Businesswoman and financier Amanda Staveley is understood to have approached the Saudi Crown Prince Mohammed bin Salman about buying the Premier League club.
She is thought to want a 10% stake in the club if a deal can be agreed with PIF, which would be the majority partner.
The takeover would be Saudi Arabia’s latest venture into sports investment.
Rival Premier League club Sheffield United are owned by Saudi Prince Abdullah bin Mosaad bin Abdulaziz Al Saud, who took full control from Kevin McCabe last year.
Any deal for Newcastle would require approval by the Premier League, and would inevitability be controversial.
Global sports organisations have been accused of being complicit in what is seen as the country’s attempt to ‘sportswash’ its human rights record.
Human rights organisation Amnesty International says Saudi Arabia has “an appalling record on LGBT rights, women’s rights, extra-judicial killings, beheadings, the murder of journalist Jamal Kashoggi, and their involvement in the ongoing conflict in Yemen”.
And it points out that while women have been allowed to drive for the past 18 months, Saudi female activists are still in jail for promoting the right to do so in the first place.

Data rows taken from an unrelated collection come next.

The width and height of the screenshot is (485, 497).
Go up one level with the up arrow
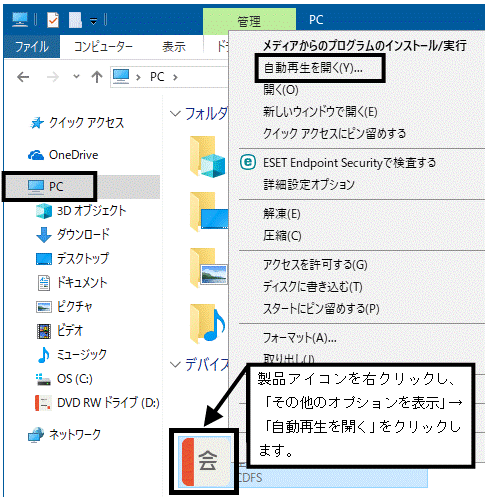(97, 77)
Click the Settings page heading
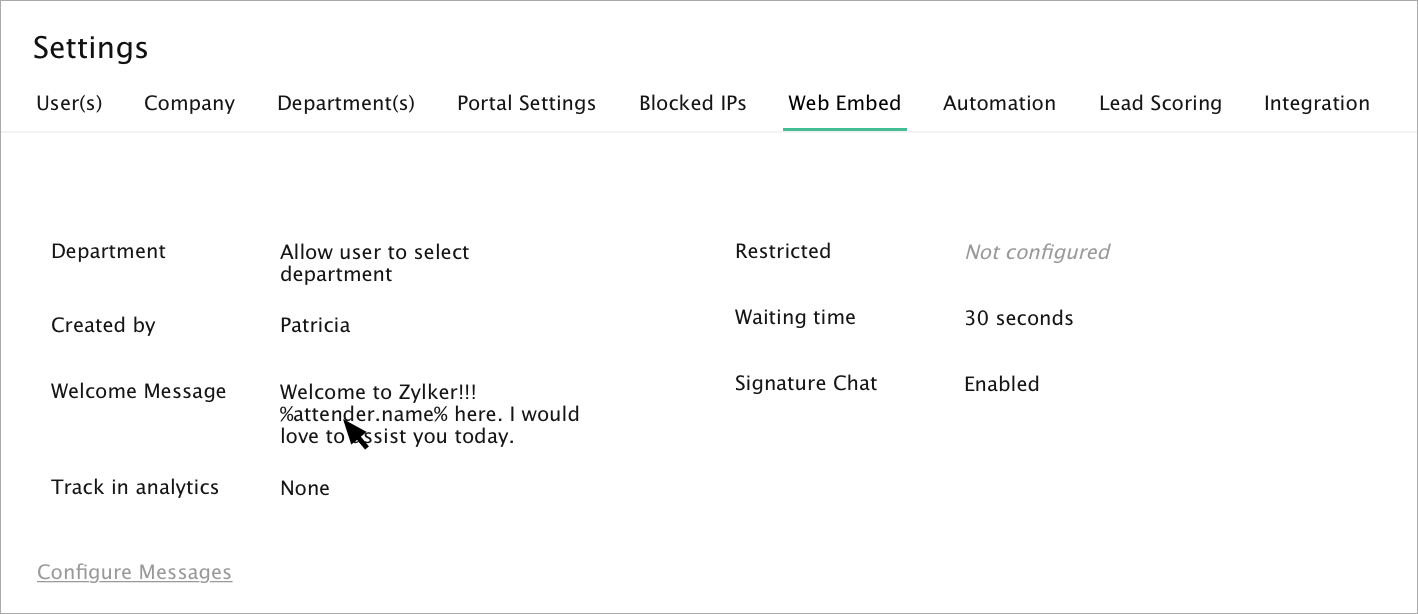This screenshot has width=1418, height=614. pos(90,47)
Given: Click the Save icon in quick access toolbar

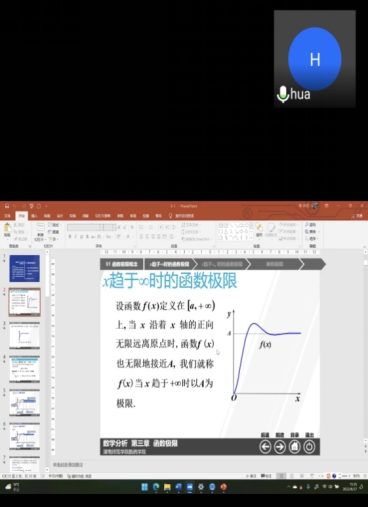Looking at the screenshot, I should click(7, 206).
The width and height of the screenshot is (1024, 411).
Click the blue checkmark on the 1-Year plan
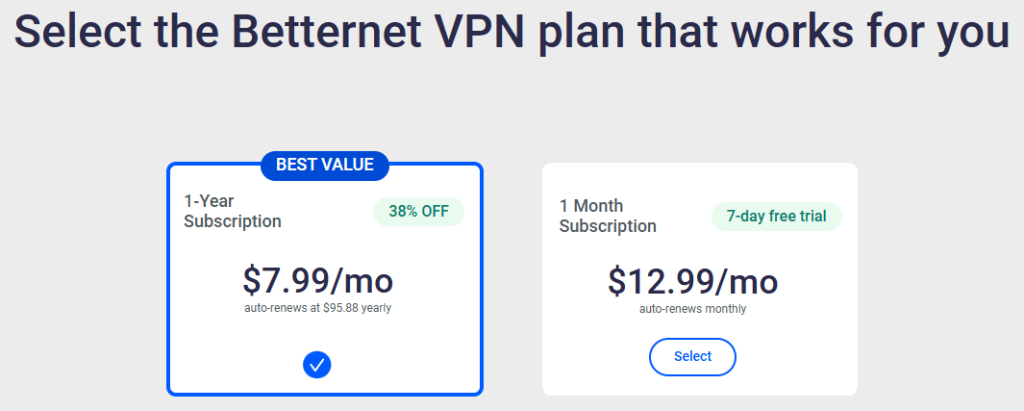[x=317, y=365]
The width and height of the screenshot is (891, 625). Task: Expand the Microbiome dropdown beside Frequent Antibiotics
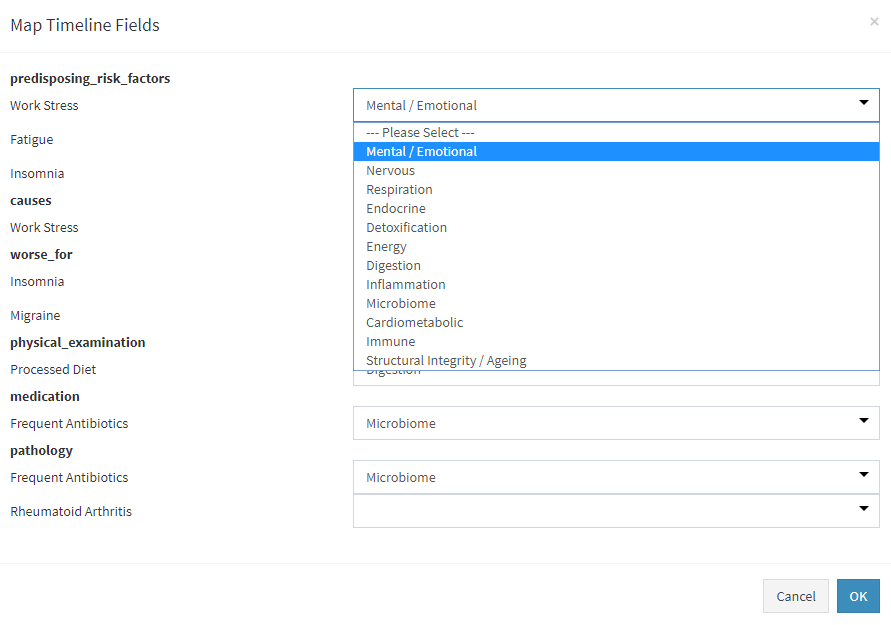coord(862,423)
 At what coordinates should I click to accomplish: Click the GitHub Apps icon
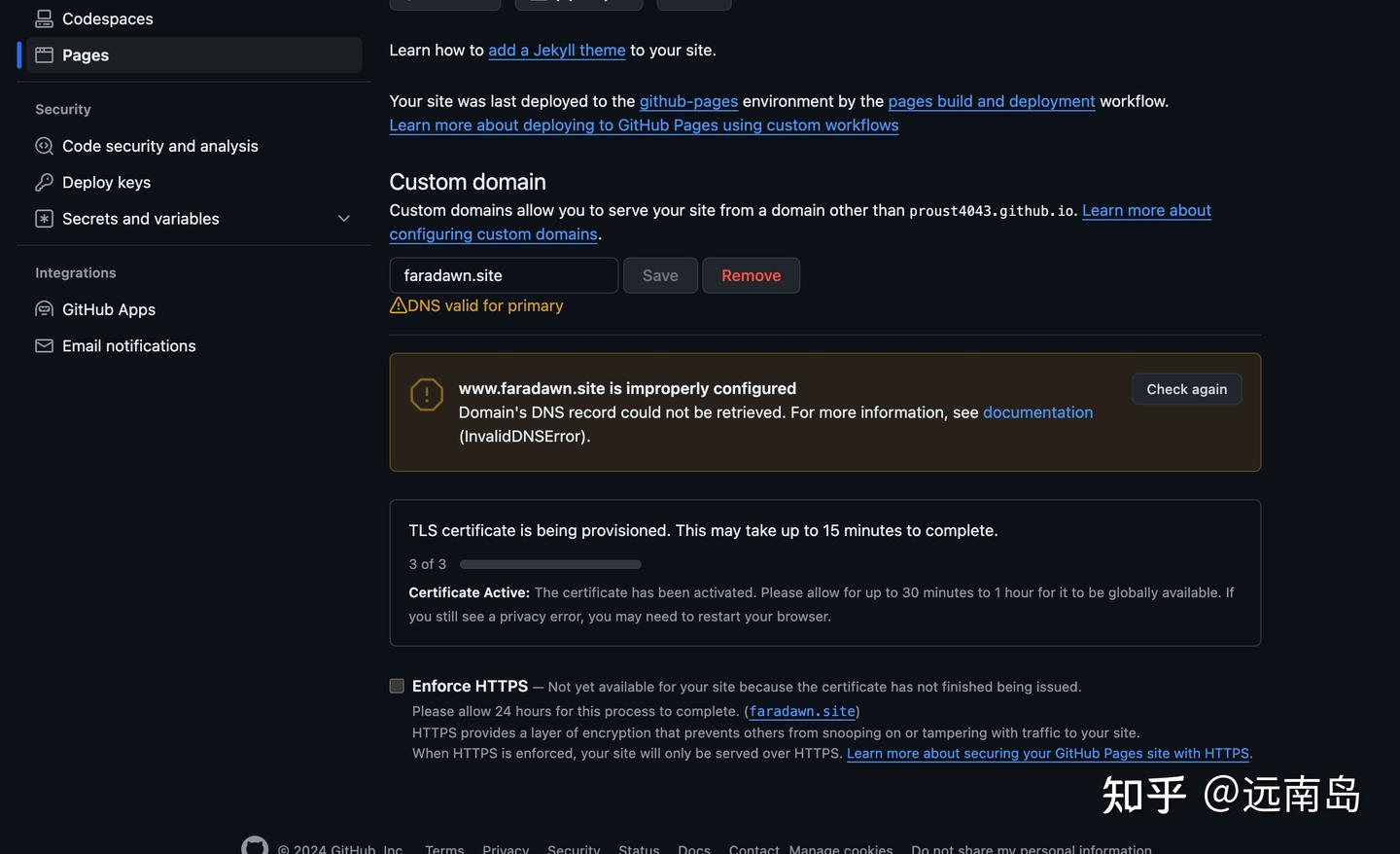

Saudi Arabia has recently been making efforts to present itself as more liberal, and to open itself up to the wider world as a place to do business, watch sport and go on holiday.
Last year the country staged heavyweight boxing’s rematch between Anthony Joshua and Andy Ruiz Jr and has just unveiled detailed plans for a new race track that is poised to host a Formula 1 grand prix from 2023.
Earlier this month the Spanish Super Cup was also staged there.
The club have been relegated twice from the Premier League during Ashley’s 10-year reign.
Newcastle United, Staveley, and PIF have all declined to comment.